Explained in his highly revered written work Rhetoric, Aristotle laid out persuasive strategies to support a case and respond to opposing arguments. Using these three appeals in combination will make a good approach to any argument.
Logos is based on facts, reason and rationality. It’s an academic approach to proving your side of the argument. Logos appeals to the logical side of reasoning. When reasoning with people, provide them with factual reasons why they should believe you. You can also use aids like charts, data and bar graphs to bolster your logos. It’s like the mathematical proof to your argument.
Logos uses two main forms of arguments which are inductive and deductive. The inductive argument begins with the specifics and then moves to the general. The deductive argument begins with the general and moves to the specific. Whichever form you use there must be a sufficient amount of reliable evidence that represents the situation for logos to work.

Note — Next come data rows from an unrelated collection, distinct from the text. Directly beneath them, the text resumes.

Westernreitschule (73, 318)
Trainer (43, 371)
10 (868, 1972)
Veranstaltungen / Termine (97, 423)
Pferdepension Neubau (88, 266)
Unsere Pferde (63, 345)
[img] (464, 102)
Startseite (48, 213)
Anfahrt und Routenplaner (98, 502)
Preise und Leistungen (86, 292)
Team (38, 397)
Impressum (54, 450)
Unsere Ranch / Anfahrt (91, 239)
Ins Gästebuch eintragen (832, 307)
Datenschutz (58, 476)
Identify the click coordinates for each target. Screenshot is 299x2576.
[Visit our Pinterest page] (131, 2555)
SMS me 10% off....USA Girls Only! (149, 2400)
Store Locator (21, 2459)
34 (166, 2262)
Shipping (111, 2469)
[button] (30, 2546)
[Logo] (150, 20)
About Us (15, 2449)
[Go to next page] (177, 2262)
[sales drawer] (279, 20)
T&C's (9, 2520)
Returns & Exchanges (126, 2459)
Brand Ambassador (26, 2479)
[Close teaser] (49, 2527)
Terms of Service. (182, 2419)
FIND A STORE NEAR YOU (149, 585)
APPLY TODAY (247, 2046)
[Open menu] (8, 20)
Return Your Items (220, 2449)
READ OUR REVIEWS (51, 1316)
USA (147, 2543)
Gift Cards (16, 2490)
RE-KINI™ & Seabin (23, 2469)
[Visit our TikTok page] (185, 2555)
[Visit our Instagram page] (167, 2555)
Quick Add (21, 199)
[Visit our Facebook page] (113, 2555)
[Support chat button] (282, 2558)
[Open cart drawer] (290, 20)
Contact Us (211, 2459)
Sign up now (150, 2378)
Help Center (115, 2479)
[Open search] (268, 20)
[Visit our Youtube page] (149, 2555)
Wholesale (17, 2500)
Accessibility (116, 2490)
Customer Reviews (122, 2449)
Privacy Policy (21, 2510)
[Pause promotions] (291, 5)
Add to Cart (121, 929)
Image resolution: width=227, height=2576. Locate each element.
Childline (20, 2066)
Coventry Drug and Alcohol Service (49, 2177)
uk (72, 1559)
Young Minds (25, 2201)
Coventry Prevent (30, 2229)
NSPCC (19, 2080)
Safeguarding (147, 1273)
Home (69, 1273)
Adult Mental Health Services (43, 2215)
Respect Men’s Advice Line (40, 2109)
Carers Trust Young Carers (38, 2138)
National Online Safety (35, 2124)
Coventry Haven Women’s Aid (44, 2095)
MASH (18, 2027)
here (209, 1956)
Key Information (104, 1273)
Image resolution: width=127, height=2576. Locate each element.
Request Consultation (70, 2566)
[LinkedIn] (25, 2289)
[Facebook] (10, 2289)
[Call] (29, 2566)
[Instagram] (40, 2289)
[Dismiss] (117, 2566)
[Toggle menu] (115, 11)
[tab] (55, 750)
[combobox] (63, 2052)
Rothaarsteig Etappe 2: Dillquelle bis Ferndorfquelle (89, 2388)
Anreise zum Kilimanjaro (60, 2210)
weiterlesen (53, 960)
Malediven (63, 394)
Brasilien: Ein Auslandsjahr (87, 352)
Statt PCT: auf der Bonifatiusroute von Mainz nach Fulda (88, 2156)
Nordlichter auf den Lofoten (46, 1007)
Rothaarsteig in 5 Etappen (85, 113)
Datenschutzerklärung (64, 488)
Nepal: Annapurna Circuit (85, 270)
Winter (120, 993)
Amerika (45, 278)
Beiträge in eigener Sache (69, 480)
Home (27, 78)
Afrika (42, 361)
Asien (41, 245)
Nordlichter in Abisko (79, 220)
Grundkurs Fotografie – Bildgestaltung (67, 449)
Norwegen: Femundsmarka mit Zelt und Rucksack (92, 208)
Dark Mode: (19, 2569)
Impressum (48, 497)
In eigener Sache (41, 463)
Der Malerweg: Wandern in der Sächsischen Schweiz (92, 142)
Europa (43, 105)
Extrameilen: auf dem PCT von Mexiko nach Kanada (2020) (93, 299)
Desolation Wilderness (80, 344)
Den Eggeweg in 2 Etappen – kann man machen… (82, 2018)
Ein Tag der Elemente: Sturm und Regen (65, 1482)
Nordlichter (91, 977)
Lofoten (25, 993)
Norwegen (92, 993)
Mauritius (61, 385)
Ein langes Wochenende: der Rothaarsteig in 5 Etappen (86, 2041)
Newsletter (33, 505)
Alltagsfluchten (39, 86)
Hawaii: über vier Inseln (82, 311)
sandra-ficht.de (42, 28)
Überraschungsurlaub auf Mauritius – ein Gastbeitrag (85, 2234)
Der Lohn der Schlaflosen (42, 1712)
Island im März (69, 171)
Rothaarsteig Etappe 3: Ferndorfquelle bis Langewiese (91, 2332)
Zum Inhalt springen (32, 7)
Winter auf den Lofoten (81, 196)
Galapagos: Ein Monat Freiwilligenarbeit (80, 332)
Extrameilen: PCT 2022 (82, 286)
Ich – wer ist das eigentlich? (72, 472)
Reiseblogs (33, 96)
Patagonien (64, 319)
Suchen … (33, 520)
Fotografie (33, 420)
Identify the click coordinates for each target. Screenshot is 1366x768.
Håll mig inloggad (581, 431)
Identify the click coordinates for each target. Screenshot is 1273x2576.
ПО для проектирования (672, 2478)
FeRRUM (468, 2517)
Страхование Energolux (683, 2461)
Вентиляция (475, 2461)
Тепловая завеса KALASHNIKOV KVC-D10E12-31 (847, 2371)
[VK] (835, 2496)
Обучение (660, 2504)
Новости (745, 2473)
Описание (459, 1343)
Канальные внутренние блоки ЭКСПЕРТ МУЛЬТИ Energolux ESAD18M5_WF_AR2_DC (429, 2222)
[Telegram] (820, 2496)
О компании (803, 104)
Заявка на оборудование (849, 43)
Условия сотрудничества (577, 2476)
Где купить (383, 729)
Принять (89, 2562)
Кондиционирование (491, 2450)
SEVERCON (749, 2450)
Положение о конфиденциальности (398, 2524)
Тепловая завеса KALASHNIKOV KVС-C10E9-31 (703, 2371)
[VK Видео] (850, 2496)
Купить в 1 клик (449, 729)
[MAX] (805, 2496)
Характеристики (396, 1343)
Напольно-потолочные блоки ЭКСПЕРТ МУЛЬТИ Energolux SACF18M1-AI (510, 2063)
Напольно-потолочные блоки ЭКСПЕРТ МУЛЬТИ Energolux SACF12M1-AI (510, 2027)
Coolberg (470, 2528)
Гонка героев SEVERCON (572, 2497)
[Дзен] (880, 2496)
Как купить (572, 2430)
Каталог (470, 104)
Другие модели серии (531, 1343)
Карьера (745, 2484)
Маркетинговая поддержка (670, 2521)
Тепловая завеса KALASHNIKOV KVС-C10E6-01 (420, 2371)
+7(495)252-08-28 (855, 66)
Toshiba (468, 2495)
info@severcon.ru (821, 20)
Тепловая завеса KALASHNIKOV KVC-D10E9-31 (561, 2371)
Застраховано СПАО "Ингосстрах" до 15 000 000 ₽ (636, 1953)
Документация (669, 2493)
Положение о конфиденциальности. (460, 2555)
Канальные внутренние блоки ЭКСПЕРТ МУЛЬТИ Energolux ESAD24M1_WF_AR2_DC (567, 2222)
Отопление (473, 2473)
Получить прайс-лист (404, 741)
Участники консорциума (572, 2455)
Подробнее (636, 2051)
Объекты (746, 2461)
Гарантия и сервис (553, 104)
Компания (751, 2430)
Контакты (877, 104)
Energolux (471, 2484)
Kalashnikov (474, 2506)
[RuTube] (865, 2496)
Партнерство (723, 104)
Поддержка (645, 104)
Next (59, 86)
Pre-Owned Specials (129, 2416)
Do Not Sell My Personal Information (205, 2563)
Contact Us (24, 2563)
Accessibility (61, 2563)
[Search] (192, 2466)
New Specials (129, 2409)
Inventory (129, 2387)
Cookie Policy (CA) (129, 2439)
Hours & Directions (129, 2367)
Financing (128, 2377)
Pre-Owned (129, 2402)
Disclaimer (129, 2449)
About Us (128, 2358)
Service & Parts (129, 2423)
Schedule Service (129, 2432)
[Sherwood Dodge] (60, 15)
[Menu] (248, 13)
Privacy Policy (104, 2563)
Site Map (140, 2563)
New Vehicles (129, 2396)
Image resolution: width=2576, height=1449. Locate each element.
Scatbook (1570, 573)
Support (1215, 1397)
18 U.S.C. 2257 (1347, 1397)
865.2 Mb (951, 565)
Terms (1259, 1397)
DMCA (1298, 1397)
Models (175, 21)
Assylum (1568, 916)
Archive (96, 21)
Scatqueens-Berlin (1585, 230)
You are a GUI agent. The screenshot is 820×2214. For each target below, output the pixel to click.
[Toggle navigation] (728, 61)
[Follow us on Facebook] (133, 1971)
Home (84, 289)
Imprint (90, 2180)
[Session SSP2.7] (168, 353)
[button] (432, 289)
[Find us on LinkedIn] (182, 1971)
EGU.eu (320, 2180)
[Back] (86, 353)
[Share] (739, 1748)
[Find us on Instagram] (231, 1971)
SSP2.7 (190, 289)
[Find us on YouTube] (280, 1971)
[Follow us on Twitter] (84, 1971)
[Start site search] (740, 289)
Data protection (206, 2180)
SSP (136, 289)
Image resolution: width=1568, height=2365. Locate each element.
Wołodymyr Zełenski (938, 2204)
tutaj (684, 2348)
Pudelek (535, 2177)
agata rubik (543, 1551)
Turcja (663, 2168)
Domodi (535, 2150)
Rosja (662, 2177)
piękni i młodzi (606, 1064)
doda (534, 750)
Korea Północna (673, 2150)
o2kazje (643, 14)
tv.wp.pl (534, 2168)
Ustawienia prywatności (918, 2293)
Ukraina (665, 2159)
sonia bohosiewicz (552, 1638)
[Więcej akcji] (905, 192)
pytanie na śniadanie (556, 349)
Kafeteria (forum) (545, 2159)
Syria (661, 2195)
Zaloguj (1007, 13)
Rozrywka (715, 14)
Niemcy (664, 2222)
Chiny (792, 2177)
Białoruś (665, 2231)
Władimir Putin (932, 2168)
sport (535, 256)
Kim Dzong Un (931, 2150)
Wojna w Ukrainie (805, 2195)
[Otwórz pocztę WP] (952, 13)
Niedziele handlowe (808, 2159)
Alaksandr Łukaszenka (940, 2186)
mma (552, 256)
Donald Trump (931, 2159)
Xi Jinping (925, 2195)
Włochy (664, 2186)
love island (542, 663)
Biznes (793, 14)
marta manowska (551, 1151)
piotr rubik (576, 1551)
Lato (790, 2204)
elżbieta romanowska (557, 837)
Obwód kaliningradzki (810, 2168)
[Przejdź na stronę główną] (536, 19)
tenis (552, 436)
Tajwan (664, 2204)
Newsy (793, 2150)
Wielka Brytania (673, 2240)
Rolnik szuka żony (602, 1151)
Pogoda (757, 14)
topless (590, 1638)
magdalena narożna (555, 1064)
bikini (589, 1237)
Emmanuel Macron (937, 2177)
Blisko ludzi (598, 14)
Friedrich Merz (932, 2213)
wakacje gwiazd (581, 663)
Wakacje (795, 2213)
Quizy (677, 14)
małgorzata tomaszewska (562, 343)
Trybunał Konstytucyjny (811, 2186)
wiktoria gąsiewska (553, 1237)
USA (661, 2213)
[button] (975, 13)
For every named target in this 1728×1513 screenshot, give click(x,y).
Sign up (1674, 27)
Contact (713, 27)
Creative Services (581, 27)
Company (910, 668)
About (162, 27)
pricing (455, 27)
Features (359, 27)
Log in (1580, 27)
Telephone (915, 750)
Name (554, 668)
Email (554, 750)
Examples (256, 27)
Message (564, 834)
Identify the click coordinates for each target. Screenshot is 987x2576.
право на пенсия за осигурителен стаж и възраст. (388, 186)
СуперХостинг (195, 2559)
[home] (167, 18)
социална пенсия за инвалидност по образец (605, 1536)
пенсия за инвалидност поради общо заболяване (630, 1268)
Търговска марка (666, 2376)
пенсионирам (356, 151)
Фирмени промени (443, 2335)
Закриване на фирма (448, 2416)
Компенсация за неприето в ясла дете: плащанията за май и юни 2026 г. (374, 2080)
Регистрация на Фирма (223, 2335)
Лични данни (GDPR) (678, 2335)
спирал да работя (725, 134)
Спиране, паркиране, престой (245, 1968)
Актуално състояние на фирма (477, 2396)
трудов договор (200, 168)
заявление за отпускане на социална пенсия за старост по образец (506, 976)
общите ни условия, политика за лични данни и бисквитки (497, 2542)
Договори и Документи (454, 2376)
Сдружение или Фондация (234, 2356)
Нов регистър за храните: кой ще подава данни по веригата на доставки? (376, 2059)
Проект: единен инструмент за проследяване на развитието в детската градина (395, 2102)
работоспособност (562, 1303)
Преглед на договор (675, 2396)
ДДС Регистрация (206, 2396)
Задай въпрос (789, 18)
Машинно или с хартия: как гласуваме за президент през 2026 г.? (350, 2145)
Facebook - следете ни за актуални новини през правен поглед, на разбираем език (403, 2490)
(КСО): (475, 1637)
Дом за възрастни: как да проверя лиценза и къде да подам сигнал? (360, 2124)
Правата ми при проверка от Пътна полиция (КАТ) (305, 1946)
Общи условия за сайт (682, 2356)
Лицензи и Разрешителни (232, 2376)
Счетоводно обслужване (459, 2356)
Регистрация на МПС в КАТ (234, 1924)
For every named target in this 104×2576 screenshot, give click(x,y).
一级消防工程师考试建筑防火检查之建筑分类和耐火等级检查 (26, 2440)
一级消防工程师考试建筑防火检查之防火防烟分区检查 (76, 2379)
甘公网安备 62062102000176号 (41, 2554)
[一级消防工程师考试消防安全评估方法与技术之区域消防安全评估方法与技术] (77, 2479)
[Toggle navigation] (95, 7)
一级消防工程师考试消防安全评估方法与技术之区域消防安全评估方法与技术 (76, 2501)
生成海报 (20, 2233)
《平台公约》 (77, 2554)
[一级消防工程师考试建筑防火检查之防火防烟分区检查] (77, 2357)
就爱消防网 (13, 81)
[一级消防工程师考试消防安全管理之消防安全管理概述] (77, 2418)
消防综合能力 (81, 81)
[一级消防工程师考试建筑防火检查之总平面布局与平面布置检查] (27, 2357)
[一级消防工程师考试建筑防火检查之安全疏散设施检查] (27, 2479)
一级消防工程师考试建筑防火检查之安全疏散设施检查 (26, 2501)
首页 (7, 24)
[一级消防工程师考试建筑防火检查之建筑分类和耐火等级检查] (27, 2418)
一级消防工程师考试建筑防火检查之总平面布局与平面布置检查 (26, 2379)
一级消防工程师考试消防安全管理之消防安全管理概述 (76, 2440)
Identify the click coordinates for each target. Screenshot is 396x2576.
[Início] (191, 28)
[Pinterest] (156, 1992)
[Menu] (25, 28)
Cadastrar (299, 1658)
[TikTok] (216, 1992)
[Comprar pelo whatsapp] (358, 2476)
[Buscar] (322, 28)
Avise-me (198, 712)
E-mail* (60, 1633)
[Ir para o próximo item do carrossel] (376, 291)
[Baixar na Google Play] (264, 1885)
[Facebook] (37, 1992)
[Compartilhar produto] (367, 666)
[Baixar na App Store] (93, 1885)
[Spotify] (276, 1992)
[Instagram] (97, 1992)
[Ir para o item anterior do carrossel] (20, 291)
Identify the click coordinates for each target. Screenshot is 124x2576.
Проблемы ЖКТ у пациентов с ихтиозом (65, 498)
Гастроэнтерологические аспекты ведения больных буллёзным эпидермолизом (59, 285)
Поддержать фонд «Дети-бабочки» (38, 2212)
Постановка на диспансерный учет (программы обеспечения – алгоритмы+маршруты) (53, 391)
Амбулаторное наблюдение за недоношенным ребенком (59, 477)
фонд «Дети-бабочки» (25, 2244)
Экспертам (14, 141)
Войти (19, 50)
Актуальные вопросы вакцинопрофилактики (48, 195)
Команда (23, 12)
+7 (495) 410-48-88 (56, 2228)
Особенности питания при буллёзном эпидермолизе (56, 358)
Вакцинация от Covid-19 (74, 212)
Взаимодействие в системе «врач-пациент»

Ethos, a Greek word meaning character, is based on the speaker or author’s character and credibility. A key thing to remember about ethos is that your level of credibility is based on how your audience perceives you. Some aspects are respect, good character, trustworthiness and authority on the topic. Using the power of authority with quotes can help credibility.
You can use quotes by famous people like doctors, judges, presidents and engineers. Quoting someone who has good social acceptance and is thought of to be a persuasive person will add power to your argument. So if you are persuading a group of people about leadership you could give a quote by Norman Schwarzkopf.
“Leadership is a potent combination of strategy and character. But if you must be without one, be without the strategy”.
Pathos is an appeal to the emotional sensibilities of your audience. Essentially you want to associate pathos with pity. It can appeal to the senses, memory and common experiences. This is the poetic feel of your argument and will give people a reason to be on your side.
To get an emotional response from an audience you can use storytelling, metaphor, analogy, anecdote and simile. Some of the emotional aspects for evoking feelings are love, sympathy, compassion, envy, hate, contempt and fear.
Understanding the persuasive appeals gives you the tools on how to persuade people. Think of them as guide lines when it’s your job to change people’s minds. If you’re the audience, its helpful to understand these persuasive appeals so that way you will know when someone is trying to use these tools on you.